La famiglia litiga costantemente ed è schiacciata dai debiti, il Paese non offre lavori o soluzioni: mentre i suoi fratelli cercano di sbarcare il lunario, Leila concepisce un piano che salverebbe tutti dalla povertà: avviare un’impresa di famiglia comprando una boutique.
Affari di famiglia
Il film ha il chiaro intento di raccontare l’Iran odierno e la sua crisi economica, dovuta in parte alle sanzioni economiche internazionali, in parte legata a problemi interni allo Stato stesso, e vuole farlo raccontando la storia di una famiglia-tipo, nella quale però gli uomini sono irresoluti se non dannosi mentre Leila (eccezionale l’attrice Taraneh Alidoosti) l’unica figlia femmina, incarna la modernità, il lavoro ed il senso del costruire, lo sguardo al futuro. Riuscita faticosamente a convincere i fratelli ad investire ciascuno il poco che ha nell’acquisto della boutique, Leila scopre che il padre Esmail (l’anziano attore Saeed Poursamimih, perfetto nella parte) ha nascosto segretamente un costoso cimelio di famiglia, conservato come offerta per diventare, al matrimonio del figlio di un cugino (che lo ha sempre ignorato ed umiliato), il nuovo Patriarca del clan, il più alto onore nella tradizione persiana. Questa scoperta porterà il caos nelle già fragili dinamiche familiari: Leila si ribella a questa ‘offerta’ che ritiene un assurdo spreco, mentre i suoi fratelli hanno un disperato bisogno di sostegno finanziario. Man mano che la salute del padre peggiora, le azioni di ogni membro della famiglia porteranno gradualmente la famiglia un passo più vicino all’implosione.

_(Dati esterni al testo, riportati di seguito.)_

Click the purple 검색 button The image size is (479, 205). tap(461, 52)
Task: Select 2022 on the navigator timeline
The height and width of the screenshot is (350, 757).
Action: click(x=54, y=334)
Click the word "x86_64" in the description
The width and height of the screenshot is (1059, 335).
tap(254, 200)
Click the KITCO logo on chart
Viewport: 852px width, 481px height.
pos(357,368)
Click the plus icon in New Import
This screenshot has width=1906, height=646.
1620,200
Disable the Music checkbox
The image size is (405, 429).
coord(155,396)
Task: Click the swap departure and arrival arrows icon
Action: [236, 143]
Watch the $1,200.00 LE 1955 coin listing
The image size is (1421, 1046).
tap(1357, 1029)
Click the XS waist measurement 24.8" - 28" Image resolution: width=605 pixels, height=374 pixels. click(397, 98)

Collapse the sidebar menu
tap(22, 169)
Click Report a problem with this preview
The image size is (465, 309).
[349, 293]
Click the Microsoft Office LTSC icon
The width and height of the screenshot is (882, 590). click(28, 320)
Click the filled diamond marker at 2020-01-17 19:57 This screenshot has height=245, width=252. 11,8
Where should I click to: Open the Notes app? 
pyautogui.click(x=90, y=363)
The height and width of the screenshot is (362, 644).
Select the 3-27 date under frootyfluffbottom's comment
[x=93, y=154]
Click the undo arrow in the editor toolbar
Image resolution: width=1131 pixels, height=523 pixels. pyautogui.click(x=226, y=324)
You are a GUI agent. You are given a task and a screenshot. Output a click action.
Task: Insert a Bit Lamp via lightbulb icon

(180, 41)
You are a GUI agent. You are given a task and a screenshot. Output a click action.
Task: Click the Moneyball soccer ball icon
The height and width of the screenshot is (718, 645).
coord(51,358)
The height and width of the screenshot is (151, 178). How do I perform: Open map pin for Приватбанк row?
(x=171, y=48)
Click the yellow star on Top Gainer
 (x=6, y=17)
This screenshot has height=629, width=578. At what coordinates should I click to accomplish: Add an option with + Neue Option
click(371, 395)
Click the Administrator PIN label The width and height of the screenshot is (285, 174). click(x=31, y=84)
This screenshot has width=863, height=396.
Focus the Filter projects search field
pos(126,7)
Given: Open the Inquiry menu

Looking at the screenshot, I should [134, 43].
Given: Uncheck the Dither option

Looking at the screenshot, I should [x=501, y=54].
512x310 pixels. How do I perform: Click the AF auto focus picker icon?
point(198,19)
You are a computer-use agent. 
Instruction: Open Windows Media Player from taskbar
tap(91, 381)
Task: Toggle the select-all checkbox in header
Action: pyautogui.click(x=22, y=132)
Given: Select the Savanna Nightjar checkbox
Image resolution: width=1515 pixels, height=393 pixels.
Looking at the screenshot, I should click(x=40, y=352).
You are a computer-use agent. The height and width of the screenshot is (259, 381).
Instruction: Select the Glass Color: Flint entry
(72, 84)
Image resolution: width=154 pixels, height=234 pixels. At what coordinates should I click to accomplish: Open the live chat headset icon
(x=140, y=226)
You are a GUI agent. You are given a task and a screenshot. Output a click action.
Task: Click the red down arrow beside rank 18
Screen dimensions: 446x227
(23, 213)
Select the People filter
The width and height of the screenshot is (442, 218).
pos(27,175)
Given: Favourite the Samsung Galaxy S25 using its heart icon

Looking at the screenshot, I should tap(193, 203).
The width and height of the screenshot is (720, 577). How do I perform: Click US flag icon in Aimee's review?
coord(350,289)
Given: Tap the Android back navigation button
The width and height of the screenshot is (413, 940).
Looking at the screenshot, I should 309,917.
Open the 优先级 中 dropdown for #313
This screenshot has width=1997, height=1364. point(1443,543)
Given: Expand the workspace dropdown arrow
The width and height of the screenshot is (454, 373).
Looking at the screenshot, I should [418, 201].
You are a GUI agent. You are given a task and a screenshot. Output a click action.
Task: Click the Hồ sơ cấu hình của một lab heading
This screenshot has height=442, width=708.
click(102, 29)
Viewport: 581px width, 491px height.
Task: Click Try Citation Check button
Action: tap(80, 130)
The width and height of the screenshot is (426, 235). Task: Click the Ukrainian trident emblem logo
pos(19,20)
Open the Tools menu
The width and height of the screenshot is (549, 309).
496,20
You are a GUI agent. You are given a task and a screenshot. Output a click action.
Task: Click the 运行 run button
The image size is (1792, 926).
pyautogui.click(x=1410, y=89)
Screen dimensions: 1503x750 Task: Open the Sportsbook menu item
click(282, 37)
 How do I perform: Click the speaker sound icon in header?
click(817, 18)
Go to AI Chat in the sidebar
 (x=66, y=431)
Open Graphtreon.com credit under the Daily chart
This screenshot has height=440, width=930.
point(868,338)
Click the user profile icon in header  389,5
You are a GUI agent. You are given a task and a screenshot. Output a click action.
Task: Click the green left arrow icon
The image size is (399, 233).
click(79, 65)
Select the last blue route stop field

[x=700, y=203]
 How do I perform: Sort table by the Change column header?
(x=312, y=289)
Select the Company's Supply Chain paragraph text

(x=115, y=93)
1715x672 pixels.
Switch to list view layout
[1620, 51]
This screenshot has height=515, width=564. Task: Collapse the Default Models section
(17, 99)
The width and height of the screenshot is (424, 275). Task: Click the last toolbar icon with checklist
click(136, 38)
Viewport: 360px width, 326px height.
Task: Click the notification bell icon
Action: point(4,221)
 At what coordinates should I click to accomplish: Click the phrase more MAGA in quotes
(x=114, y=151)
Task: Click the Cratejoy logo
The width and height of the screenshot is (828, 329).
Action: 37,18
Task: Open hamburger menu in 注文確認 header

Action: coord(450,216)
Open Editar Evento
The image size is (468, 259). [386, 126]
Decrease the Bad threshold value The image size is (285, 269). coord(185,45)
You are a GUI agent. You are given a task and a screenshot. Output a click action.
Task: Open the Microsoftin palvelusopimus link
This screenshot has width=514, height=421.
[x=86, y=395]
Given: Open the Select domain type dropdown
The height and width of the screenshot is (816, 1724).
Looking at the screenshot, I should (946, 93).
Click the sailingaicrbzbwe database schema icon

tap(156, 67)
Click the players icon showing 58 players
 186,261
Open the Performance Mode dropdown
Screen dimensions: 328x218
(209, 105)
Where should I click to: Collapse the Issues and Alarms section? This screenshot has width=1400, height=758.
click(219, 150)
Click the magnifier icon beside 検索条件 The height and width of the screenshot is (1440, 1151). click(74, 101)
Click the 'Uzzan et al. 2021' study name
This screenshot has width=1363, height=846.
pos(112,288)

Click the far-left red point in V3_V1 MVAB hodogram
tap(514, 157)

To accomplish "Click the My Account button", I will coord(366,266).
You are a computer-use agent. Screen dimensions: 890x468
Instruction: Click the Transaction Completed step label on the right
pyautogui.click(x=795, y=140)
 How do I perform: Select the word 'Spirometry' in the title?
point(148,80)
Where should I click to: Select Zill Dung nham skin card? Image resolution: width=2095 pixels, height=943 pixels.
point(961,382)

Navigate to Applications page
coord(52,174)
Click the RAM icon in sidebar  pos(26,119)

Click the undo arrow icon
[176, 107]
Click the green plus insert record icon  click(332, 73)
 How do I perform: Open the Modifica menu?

Leila e i suoi fratelli: Una società patriarcale e insalubre, che schiaccia le donne
L’intento del regista – interessato ai temi relativi alla giustizia sociale – era certamente quello di raccontare una storia alla Farhadi, che dal privato di estende ad una riflessione sul pubblico, sull’Iran e sulle sue criticità, ma il film, specialmente nella prima parte, risulta piuttosto lento e faticoso, a tratti quasi noioso per il reiterarsi di momenti simili, conciliaboli, discorsi su temi già affrontati. Molto ben riuscita la scena della festa di matrimonio, nella quale Esmail, pur di sentirsi Patriarca per un giorno, è disposto a investire tutti i suoi beni infischiandosene dei suoi figli: un egoismo cui parte della famiglia sente di dovere comunque obbedienza, ma non Leila, la quale commette comunque il grave errore di non firmare il contratto della boutique a suo nome, in fondo delegando alcune incombenze ai fratelli dai quali, nonostante tutto, non si sente completamente affrancata. Da qui in poi il film decolla e coinvolge lo spettatore, ansioso di sapere cosa succederà, anche se il finale, in una scena difficile da dimenticare, è in parte scontato. Pur in presenza di una possibilità concreta di uscire dai debiti e di immaginare un futuro migliore, l’insalubre tradizione delle decisioni maschili, conservatrici e irrazionali, ha la meglio su una società che non vuole fare emergere la parte migliore di sé.